There are some previous stduies reported that no advantages of TT over lobectomy for intermediate-risk PTC. A study by Matsuura et al. of 3756 patients with low-intermediate risk node-negative thyroid cancer found no significant difference in 10-year recurrence-free survival (RFS) between lobectomy and TT (99.5% vs. 98.3%; P = 0.08) after adjusting for various factors16. Similarly, Adam et al. analyzed data from 61,775 patients with papillary thyroid cancer and found that the extent of surgery did not independently affect survival, regardless of the presence of extrathyroidal extension, TNM staging, or distant metastasis17.

In our study, PTC patients with more than five positive LNM had a similar OS and CSS after lobectomy vs. those who had TT after PSM. However, Bilimoria et al.18 first to demonstrate that TT results in lower recurrence rates and improved survival for PTC > or = 1.0 cm compared with lobectomy using data of 52,173 PTC patients from National Cancer Data Base (1985–1998). Suman et al. also19 reported that patients with cN1, lymphovascular invasion, ETE, positive margins, poorly differentiated PTC, and M1 disease in the TT group maintained a survival advantage compared with those in the lobectomy group after PSM (5 years: 96.5% vs. 94.7% and 10 years: 90.9% vs. 88.5%, respectively, P = 0.03). The differences could be due to several factors, including inclusion and exclusion criteria, differences between the 2 groups, the criteria used to define disease recurrence, and possibly statistical methods.

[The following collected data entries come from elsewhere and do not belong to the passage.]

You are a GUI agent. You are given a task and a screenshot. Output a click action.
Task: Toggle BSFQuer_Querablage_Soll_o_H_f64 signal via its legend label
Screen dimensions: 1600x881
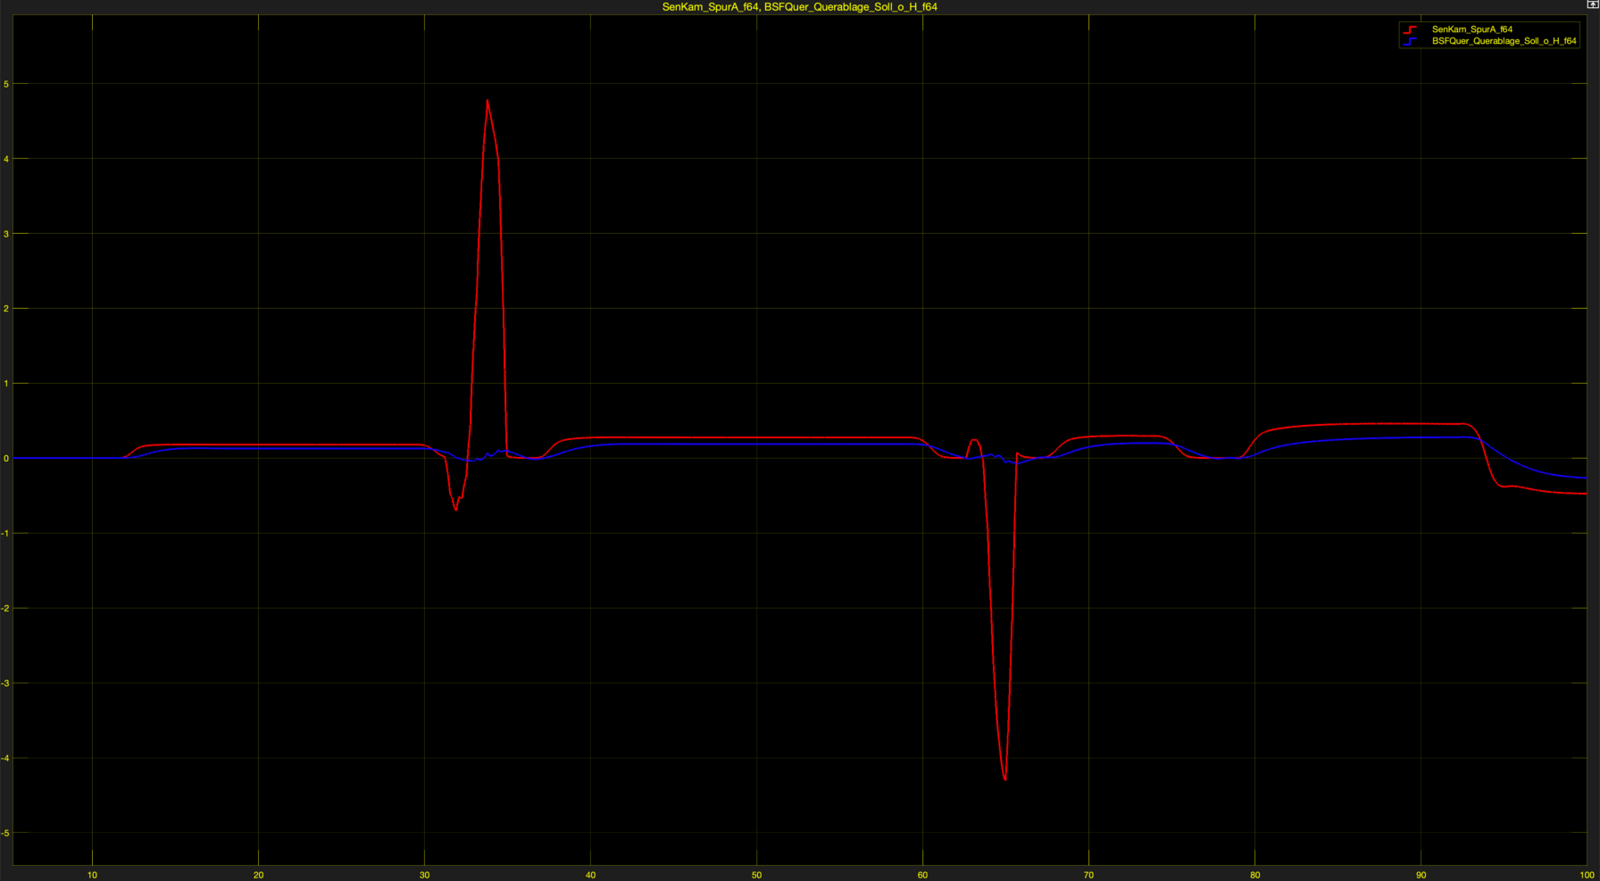coord(1503,42)
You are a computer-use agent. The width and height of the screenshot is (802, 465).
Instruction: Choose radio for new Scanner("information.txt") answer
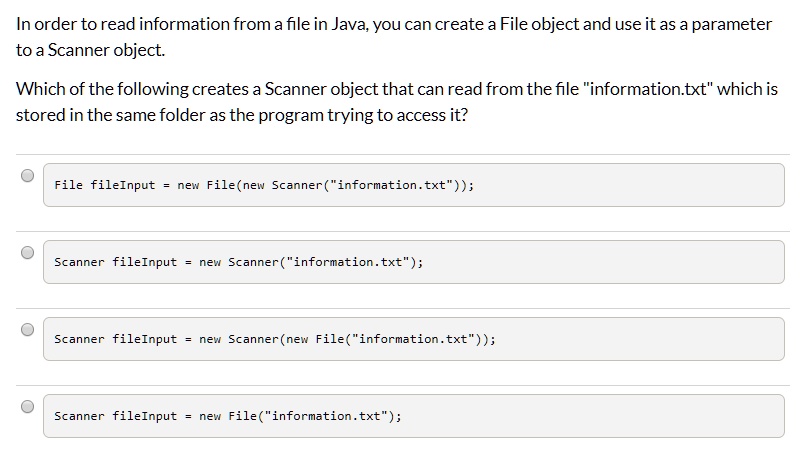coord(27,252)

There are several limitations in the present study. First, the rate of recurrence of PTC may be a better indicator to evaluate the effect of surgical procedures. However, because the SEER database does not include information on the recurrence of diseases, differences in recurrence rates between the two groups cannot be examined. Thus, further prospective studies would be needed to answer this question. Second, due to the retrospective nature of the SEER database, missing information could not be verified, and thus selective bias was unavoidable. In addition, since the size of lymph node was not clarified in the SEER database, there may be an undetected effect on the prognosis analysis.

Conclusions

In conclusion, the findings of this cohort study indicate that patients with T1 and T2 stage PTC who have more than five positive lymph node metastases have no additional survival benefit of TT over lobectomy after PSM. These results imply that the presence of more than five positive lymph node metastases should not be considered an absolute indication for TT. In cases where RAI ablation is not planned, lobectomy may serve as an effective alternative for appropriately selected patients, potentially optimizing their quality of life.